Not quite. It is a low pressure location on the wing leading edge sensor. That location will vary with both AOA and wing configuration (flaps versus no flaps).

 

[RotaryWingBob]

Not quite. It is a low pressure location on the wing leading edge sensor. That location will vary with both AOA and wing configuration (flaps versus no flaps).

Maybe this is saying the same thing, Ed, but I thought that the Piper type works because the point of stagnation moves lower on the leading edge as the AOA increases. When it moves below the vane the airflow from below the vane pushes it up and activates the microswitch.

 

[gismo]

Take an average everyday 1975 model C172.
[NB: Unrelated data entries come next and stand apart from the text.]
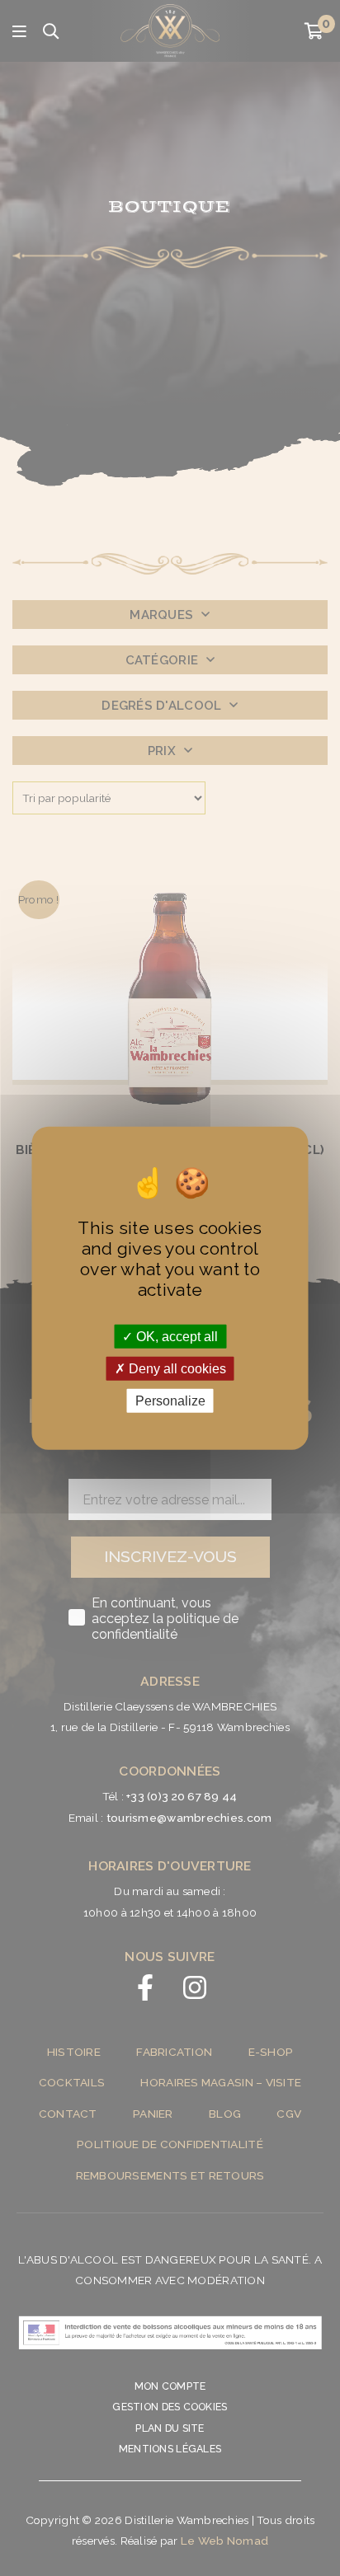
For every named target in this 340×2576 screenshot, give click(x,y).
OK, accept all (175, 1336)
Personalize (170, 1401)
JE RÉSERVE (170, 1483)
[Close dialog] (308, 1154)
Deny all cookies (175, 1368)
Does the stall horn (aka landing buzzer) know if the flaps are down or not?

I was under the impression that the horn was pretty much calibrated to VS0, but in discussions with another pilot, now I'm not sure.

If the flaps are at, oh, 20deg, does the stall horn go off somewhere slower than what it would with clean flaps?

Signed,
Confused in Slow Flight

AFaIK both the vane type (Piper, Beech etc.) and the reed type (Cessna) sense the location of the stagnation point on the leading edge of the wing which shifts with changes in AOA. WRT flaps extension, I believe that the location of the stagnation point at stall does not change appreciably with the extention of flaps. Flaps simply allow you to generate more lift (with higher drag) at the same airspeed prior to stall (or the same lift at a lower AOA). IOW for the most part a leading edge stall warning sensor should give about the same margin over stall with zero and full flaps.

 

[Ed Guthrie]

WRT flaps extension, I believe that the location of the stagnation point at stall does not change appreciably with the extention of flaps.

Flaps can greatly change the overall airfoil shape, usually by drooping the trailing edge. The rearward nature of the airfoil shape adjustment may therefore quite significantly move the stall AOA stagnation point up/down on the wing leading edge. Some aircraft have multiple stall sensor vanes on the leading edge for just this reason. One vane is the stall warning circuit for zero or little flaps deployed, another vane is the stall warning circuit for full flap extension. IIRC, the Grumman Cougar is one example of a multiple stall warning vane locations aircraft. The above makes perfect sense if you look at an airfoil with and without flaps deployed and consider what happens to the chord line and couple that observation that the stall AOA is a fairly constant value across a broad spectrum of airfoils.

 

[Skip Miller]

One vane is the stall warning circuit for zero or little flaps deployed, another vane is the stall warning circuit for full flap extension. IIRC, the Grumman Cougar is one example of a multiple stall warning vane locations aircraft.

Piper Saratoga II is another.

-Skip

 

[gismo]

Flaps can greatly change the overall airfoil shape, usually by drooping the trailing edge. The rearward nature of the airfoil shape adjustment may therefore quite significantly move the stall AOA stagnation point up/down on the wing leading edge. Some aircraft have multiple stall sensor vanes on the leading edge for just this reason. One vane is the stall warning circuit for zero or little flaps deployed, another vane is the stall warning circuit for full flap extension. IIRC, the Grumman Cougar is one example of a multiple stall warning vane locations aircraft. The above makes perfect sense if you look at an airfoil with and without flaps deployed and consider what happens to the chord line and couple that observation that the stall AOA is a fairly constant value across a broad spectrum of airfoils.

I'm sure you're correct about the Cougar's multiple vanes, but part of this doesn't make much sense to me yet. In general it seems unlikely that deflecting and/or extending the trailing edge of a wing would have much effect on separation in the first 30% or so of the wing (which hasn't changed shape). If that's true, I would expect that the stalling AOA with flaps (referenced to the chord line drawn through the lowered trailing edge) would actually be less than the stalling AOA with flaps up. I know I've got some information on this at home, I guess I'd better re-read.

FWIW in the Baron, the stall warning comes on at about the same margin above stall speed with flaps up or down, and there's only one vane.